• [Goal] Quote the records below verbatim, beginning at the first line and ending with the line that contains "Open the selection", including that line.

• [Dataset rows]
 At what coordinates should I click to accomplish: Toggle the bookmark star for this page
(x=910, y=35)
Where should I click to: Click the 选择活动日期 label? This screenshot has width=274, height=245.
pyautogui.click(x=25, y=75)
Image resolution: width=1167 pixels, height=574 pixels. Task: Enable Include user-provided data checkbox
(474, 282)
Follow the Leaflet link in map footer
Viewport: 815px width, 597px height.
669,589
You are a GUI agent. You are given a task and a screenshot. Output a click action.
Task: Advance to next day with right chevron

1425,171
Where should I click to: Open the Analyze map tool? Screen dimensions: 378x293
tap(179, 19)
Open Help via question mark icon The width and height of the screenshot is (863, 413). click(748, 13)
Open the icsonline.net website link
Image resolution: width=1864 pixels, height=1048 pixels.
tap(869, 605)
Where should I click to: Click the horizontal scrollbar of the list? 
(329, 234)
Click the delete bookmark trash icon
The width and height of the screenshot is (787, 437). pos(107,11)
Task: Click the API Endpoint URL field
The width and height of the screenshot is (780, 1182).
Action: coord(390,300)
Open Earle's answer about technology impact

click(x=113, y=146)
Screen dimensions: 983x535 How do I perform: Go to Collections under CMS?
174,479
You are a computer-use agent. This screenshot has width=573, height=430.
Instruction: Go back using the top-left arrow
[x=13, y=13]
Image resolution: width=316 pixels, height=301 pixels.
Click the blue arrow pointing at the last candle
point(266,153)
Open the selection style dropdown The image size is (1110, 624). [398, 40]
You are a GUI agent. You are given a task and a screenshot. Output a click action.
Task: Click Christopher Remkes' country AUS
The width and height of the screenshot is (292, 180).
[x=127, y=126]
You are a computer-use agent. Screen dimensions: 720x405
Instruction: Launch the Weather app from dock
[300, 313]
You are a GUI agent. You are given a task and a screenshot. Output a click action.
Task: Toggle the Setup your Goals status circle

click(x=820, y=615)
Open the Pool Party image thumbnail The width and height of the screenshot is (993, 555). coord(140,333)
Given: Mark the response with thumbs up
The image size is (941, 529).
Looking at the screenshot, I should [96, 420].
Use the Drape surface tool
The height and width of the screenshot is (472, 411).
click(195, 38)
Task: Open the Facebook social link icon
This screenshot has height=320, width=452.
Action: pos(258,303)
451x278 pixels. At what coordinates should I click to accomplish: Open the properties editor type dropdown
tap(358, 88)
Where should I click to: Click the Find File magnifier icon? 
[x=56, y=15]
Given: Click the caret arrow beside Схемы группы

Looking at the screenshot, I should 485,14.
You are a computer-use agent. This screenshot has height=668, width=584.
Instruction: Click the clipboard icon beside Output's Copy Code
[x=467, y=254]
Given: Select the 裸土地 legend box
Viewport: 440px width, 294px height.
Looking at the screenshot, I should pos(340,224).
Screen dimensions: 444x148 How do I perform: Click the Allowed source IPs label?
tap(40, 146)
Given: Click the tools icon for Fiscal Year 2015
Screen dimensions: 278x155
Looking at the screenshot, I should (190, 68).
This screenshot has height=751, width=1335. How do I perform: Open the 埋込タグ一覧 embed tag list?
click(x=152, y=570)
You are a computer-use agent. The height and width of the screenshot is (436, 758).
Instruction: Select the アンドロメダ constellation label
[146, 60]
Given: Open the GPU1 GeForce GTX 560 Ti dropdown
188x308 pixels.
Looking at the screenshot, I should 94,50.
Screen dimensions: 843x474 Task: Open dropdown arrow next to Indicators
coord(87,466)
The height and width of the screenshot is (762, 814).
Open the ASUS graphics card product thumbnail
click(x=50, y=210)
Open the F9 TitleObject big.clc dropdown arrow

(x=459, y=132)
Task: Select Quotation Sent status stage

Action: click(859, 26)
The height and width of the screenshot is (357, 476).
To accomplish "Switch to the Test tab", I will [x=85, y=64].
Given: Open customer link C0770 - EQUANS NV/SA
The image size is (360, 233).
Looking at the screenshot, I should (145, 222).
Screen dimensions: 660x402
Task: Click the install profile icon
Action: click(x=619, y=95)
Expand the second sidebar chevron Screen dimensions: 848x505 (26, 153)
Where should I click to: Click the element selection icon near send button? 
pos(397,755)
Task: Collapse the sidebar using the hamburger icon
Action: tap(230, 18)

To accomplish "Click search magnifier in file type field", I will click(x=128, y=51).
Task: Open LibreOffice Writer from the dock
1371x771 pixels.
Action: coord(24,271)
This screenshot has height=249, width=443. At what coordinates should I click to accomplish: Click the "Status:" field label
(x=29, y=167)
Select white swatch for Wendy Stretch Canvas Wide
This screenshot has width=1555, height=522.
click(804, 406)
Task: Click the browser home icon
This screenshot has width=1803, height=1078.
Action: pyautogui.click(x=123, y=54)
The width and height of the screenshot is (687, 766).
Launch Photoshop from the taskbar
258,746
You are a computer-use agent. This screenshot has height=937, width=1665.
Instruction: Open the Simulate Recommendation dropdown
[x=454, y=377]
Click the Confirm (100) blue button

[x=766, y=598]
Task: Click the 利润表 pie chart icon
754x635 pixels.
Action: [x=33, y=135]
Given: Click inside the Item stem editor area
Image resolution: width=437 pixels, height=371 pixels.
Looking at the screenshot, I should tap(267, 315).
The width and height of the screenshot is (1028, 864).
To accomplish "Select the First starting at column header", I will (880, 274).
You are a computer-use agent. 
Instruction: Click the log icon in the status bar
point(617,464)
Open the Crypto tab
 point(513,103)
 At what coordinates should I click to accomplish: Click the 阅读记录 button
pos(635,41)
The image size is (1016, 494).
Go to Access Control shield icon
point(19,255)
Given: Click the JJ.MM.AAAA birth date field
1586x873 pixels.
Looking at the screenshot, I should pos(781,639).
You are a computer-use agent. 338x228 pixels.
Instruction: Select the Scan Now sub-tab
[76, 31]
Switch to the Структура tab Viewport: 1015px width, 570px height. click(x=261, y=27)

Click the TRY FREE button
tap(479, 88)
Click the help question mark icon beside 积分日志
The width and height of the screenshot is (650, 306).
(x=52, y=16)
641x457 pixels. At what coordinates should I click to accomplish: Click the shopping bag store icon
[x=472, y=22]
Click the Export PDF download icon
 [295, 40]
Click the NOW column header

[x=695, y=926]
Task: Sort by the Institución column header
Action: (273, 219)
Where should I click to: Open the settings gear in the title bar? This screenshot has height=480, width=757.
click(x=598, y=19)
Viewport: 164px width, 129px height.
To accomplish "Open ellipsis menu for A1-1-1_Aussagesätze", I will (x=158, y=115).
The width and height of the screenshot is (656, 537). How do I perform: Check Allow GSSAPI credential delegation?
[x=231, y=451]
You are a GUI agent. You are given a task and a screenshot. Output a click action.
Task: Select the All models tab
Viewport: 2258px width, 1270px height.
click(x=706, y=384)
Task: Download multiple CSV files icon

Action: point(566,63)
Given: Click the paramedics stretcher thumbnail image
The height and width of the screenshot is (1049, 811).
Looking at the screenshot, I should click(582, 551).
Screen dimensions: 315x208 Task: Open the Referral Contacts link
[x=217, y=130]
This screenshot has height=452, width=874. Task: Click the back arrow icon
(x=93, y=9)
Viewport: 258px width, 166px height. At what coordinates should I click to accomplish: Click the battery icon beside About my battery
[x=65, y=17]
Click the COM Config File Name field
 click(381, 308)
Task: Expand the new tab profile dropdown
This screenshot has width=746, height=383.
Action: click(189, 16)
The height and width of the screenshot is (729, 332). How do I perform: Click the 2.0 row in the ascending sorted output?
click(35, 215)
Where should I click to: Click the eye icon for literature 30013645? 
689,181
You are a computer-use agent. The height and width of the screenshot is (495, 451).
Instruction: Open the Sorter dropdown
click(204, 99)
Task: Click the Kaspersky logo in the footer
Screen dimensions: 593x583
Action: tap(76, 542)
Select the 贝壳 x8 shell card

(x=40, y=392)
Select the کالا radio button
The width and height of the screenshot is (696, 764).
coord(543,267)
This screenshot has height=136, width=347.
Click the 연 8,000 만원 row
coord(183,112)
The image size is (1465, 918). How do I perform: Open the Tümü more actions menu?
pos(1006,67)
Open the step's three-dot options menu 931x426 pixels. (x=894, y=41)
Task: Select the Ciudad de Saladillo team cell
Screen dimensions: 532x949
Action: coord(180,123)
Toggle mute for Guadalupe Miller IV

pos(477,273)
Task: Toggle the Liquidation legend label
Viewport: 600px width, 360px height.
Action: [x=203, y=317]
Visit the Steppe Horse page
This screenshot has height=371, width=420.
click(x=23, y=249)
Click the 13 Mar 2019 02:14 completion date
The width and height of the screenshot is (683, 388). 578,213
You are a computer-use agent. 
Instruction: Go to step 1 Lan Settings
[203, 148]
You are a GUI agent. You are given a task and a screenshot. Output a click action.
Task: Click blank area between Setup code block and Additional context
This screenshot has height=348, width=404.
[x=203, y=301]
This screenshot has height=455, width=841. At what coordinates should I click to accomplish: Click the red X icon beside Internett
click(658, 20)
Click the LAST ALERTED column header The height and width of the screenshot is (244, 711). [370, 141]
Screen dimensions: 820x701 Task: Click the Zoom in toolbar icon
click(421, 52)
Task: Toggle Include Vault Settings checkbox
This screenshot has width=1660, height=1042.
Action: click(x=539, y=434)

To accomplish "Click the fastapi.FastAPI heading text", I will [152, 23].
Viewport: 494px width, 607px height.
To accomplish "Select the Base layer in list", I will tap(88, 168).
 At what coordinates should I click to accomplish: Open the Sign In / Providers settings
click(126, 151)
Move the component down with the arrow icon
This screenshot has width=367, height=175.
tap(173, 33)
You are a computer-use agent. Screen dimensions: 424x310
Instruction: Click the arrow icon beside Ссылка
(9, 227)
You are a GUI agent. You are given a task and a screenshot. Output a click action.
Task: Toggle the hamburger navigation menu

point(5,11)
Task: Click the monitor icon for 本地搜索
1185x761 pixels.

• [Finished exercise]
 At what coordinates should I click to accomplish: Toggle the bookmark star for this page
(x=910, y=35)
Where should I click to: Click the 选择活动日期 label? This screenshot has width=274, height=245.
pyautogui.click(x=25, y=75)
Image resolution: width=1167 pixels, height=574 pixels. Task: Enable Include user-provided data checkbox
(474, 282)
Follow the Leaflet link in map footer
Viewport: 815px width, 597px height.
669,589
You are a GUI agent. You are given a task and a screenshot. Output a click action.
Task: Advance to next day with right chevron

1425,171
Where should I click to: Open the Analyze map tool? Screen dimensions: 378x293
tap(179, 19)
Open Help via question mark icon The width and height of the screenshot is (863, 413). click(748, 13)
Open the icsonline.net website link
Image resolution: width=1864 pixels, height=1048 pixels.
tap(869, 605)
Where should I click to: Click the horizontal scrollbar of the list? 
(329, 234)
Click the delete bookmark trash icon
The width and height of the screenshot is (787, 437). pos(107,11)
Task: Click the API Endpoint URL field
The width and height of the screenshot is (780, 1182).
Action: coord(390,300)
Open Earle's answer about technology impact

click(x=113, y=146)
Screen dimensions: 983x535 How do I perform: Go to Collections under CMS?
174,479
You are a computer-use agent. This screenshot has width=573, height=430.
Instruction: Go back using the top-left arrow
[x=13, y=13]
Image resolution: width=316 pixels, height=301 pixels.
Click the blue arrow pointing at the last candle
point(266,153)
Open the selection style dropdown The image size is (1110, 624). [398, 40]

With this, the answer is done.